TASK DATA |

Content starts

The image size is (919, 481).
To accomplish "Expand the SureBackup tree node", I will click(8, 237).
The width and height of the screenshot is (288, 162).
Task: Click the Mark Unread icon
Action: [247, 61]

Content ends
Content starts

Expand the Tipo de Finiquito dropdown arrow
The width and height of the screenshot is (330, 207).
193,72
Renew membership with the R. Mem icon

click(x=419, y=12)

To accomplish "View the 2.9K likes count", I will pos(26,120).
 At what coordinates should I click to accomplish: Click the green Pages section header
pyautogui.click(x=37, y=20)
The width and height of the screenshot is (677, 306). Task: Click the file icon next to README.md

Content ends
Content starts

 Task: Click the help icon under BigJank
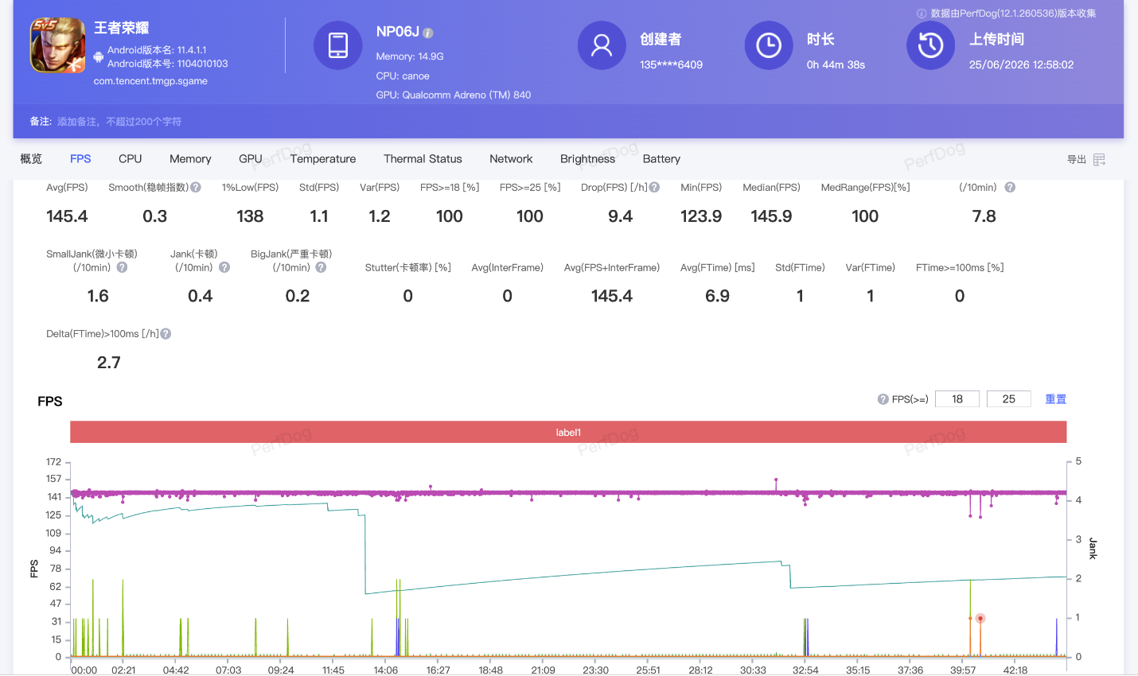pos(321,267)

Content ends

BRIEF | In the entries above, find the line holding "Renew membership with the R. Mem icon" and the line holding "The width and height of the screenshot is (677, 306).", then retype exactly those two lines and every line between them, and nothing else.

TASK RESULT |
Renew membership with the R. Mem icon

click(x=419, y=12)

To accomplish "View the 2.9K likes count", I will pos(26,120).
 At what coordinates should I click to accomplish: Click the green Pages section header
pyautogui.click(x=37, y=20)
The width and height of the screenshot is (677, 306). Task: Click the file icon next to README.md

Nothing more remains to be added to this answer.